§ **Written problem 1**:
Output the part of the biography of Higgins X-13 starting with "Christopher Higgins, best" and going on through "and Good Kitty.", reproducing it word for word.

Christopher Higgins, best known by his stage name Higgins X-13 (born September 23, 1972), is an American musician, former backup guitar/vocal/keyboard/percussion player in the punk rock band The Offspring from 1994 to 2005. He provided backing vocals for Offspring's studio albums between Americana and Rise and Fall, Rage and Grace. During his 11 years with the band, he performed live with the Offspring on tour and made an appearance in the music video for "Why Don't You Get a Job?". When the Offspring was not on the road Higgins ran the lead singer's studio and produced the demo recording of upcoming Offspring albums. Higgins also played guitar and did some vocals in the bands Gentleman Jack, All the Madmen (Working Class Zeroes) and Good Kitty.

§ **Written problem 2**:
Return, without any change, the lines of the listing starting with the line containing "Where should I click to: Select the serial-COM7" and going on through the final line of the listing.

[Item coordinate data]
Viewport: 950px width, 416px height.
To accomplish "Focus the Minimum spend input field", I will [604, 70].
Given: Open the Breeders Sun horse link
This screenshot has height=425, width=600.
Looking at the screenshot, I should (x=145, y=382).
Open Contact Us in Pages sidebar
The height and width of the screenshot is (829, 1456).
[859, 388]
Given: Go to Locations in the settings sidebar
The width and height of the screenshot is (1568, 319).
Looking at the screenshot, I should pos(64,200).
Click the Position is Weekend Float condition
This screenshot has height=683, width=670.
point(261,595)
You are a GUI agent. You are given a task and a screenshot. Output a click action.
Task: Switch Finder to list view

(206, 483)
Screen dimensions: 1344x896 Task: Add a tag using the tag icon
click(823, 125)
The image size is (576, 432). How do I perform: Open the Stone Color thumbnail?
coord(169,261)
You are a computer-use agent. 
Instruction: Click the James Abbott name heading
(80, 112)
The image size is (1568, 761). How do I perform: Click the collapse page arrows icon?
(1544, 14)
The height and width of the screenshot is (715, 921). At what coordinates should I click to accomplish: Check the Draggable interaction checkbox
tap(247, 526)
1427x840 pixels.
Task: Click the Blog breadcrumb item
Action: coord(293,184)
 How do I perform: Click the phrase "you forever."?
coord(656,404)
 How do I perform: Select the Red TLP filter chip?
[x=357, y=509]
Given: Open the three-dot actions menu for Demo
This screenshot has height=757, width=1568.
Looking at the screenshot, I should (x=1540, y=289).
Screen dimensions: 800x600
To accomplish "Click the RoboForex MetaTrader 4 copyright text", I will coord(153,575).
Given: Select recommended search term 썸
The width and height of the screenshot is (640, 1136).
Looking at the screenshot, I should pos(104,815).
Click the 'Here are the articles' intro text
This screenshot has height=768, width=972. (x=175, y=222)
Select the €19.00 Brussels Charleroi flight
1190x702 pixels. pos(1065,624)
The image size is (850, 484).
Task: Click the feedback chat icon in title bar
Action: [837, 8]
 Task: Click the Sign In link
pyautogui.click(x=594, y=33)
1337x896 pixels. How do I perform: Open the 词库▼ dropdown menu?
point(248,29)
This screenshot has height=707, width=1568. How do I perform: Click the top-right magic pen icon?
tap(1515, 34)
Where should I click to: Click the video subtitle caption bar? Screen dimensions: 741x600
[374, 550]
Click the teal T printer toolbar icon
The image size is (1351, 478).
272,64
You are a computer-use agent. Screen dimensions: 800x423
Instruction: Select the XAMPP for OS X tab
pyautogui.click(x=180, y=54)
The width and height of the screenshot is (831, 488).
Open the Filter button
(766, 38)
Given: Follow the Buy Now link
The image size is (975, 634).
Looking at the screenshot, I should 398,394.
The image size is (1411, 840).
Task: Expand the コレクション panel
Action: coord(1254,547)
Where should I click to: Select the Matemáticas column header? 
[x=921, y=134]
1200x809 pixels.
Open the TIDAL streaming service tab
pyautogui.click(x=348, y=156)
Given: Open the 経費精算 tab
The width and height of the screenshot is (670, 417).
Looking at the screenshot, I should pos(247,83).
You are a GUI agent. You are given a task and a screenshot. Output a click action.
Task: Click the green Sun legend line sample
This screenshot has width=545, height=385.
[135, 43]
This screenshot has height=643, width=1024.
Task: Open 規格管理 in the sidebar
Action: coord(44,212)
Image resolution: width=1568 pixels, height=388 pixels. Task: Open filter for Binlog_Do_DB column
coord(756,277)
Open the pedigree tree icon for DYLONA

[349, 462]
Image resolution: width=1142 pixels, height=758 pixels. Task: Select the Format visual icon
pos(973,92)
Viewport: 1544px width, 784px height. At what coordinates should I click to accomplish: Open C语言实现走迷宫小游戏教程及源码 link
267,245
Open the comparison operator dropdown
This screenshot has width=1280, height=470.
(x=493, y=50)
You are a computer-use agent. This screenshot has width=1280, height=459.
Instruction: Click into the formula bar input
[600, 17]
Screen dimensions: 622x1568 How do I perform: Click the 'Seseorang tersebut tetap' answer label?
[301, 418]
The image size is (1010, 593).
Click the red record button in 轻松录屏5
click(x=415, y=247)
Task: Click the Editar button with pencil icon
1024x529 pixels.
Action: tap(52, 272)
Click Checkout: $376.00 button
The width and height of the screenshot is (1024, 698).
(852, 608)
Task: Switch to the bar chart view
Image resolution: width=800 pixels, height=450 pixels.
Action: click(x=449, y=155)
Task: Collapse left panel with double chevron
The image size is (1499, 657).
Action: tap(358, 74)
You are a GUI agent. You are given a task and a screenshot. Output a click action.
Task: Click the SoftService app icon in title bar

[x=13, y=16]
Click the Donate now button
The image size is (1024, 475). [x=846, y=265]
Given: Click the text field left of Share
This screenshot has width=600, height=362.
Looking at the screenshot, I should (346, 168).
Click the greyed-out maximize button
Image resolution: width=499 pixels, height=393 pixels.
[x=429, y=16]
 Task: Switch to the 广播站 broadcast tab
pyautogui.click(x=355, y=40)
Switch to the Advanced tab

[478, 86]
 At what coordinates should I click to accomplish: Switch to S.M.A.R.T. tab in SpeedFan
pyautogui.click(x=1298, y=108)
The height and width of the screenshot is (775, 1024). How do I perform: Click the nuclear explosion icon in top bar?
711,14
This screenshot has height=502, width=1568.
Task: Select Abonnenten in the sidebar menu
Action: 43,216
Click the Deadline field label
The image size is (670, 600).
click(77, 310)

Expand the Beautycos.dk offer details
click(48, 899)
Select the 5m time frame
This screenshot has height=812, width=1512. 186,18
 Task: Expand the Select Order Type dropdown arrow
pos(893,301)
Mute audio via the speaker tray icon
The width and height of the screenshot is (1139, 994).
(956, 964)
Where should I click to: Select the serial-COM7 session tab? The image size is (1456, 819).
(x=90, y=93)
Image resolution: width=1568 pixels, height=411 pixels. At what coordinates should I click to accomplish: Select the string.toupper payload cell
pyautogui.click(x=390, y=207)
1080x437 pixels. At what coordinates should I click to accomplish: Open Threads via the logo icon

§ **Task output 1**:
Christopher Higgins, best known by his stage name Higgins X-13 (born September 23, 1972), is an American musician, former backup guitar/vocal/keyboard/percussion player in the punk rock band The Offspring from 1994 to 2005. He provided backing vocals for Offspring's studio albums between Americana and Rise and Fall, Rage and Grace. During his 11 years with the band, he performed live with the Offspring on tour and made an appearance in the music video for "Why Don't You Get a Job?". When the Offspring was not on the road Higgins ran the lead singer's studio and produced the demo recording of upcoming Offspring albums. Higgins also played guitar and did some vocals in the bands Gentleman Jack, All the Madmen (Working Class Zeroes) and Good Kitty.

§ **Task output 2**:
Where should I click to: Select the serial-COM7 session tab? The image size is (1456, 819).
(x=90, y=93)
Image resolution: width=1568 pixels, height=411 pixels. At what coordinates should I click to accomplish: Select the string.toupper payload cell
pyautogui.click(x=390, y=207)
1080x437 pixels. At what coordinates should I click to accomplish: Open Threads via the logo icon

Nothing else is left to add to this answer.